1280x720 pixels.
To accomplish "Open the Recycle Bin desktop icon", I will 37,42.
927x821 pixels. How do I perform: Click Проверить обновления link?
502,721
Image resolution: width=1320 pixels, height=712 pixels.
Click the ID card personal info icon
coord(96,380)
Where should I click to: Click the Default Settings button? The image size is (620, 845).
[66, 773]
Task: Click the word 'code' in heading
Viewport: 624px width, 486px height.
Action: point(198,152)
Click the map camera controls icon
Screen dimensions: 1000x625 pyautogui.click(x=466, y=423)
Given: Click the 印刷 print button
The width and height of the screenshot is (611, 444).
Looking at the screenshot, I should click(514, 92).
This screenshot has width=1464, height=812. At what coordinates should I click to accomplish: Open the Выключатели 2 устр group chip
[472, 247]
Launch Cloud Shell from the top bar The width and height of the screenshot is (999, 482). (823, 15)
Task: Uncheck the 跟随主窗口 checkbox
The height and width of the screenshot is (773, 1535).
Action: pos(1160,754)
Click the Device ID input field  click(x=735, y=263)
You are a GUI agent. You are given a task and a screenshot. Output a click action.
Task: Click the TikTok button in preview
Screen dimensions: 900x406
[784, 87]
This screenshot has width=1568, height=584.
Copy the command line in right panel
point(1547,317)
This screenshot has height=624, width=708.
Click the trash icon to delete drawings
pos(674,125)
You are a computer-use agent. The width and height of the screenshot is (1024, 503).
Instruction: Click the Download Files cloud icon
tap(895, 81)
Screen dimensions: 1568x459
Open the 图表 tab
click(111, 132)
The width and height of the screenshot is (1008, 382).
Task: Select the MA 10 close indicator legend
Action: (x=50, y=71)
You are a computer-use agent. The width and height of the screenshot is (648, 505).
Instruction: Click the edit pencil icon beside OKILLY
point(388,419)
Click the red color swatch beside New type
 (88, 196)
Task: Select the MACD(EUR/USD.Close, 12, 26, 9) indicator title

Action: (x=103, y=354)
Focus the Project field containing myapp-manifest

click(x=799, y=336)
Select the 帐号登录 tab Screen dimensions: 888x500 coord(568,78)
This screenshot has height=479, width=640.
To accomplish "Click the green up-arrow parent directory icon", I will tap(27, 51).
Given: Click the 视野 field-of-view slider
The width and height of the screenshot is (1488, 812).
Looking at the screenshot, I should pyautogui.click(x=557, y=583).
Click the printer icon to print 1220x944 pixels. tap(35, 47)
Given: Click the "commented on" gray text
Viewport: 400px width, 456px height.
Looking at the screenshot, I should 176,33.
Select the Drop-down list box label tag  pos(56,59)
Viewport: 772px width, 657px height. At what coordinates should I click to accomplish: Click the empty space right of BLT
* * *
**Task description:**
Return every record above exactly as written.

**Solution below:**
1280x720 pixels.
To accomplish "Open the Recycle Bin desktop icon", I will 37,42.
927x821 pixels. How do I perform: Click Проверить обновления link?
502,721
Image resolution: width=1320 pixels, height=712 pixels.
Click the ID card personal info icon
coord(96,380)
Where should I click to: Click the Default Settings button? The image size is (620, 845).
[66, 773]
Task: Click the word 'code' in heading
Viewport: 624px width, 486px height.
Action: point(198,152)
Click the map camera controls icon
Screen dimensions: 1000x625 pyautogui.click(x=466, y=423)
Given: Click the 印刷 print button
The width and height of the screenshot is (611, 444).
Looking at the screenshot, I should click(514, 92).
This screenshot has width=1464, height=812. At what coordinates should I click to accomplish: Open the Выключатели 2 устр group chip
[472, 247]
Launch Cloud Shell from the top bar The width and height of the screenshot is (999, 482). (823, 15)
Task: Uncheck the 跟随主窗口 checkbox
The height and width of the screenshot is (773, 1535).
Action: pos(1160,754)
Click the Device ID input field  click(x=735, y=263)
You are a GUI agent. You are given a task and a screenshot. Output a click action.
Task: Click the TikTok button in preview
Screen dimensions: 900x406
[784, 87]
This screenshot has width=1568, height=584.
Copy the command line in right panel
point(1547,317)
This screenshot has height=624, width=708.
Click the trash icon to delete drawings
pos(674,125)
You are a computer-use agent. The width and height of the screenshot is (1024, 503).
Instruction: Click the Download Files cloud icon
tap(895, 81)
Screen dimensions: 1568x459
Open the 图表 tab
click(111, 132)
The width and height of the screenshot is (1008, 382).
Task: Select the MA 10 close indicator legend
Action: (x=50, y=71)
You are a computer-use agent. The width and height of the screenshot is (648, 505).
Instruction: Click the edit pencil icon beside OKILLY
point(388,419)
Click the red color swatch beside New type
 (88, 196)
Task: Select the MACD(EUR/USD.Close, 12, 26, 9) indicator title

Action: (x=103, y=354)
Focus the Project field containing myapp-manifest

click(x=799, y=336)
Select the 帐号登录 tab Screen dimensions: 888x500 coord(568,78)
This screenshot has height=479, width=640.
To accomplish "Click the green up-arrow parent directory icon", I will tap(27, 51).
Given: Click the 视野 field-of-view slider
The width and height of the screenshot is (1488, 812).
Looking at the screenshot, I should pyautogui.click(x=557, y=583).
Click the printer icon to print 1220x944 pixels. tap(35, 47)
Given: Click the "commented on" gray text
Viewport: 400px width, 456px height.
Looking at the screenshot, I should 176,33.
Select the Drop-down list box label tag  pos(56,59)
Viewport: 772px width, 657px height. At what coordinates should I click to accomplish: Click the empty space right of BLT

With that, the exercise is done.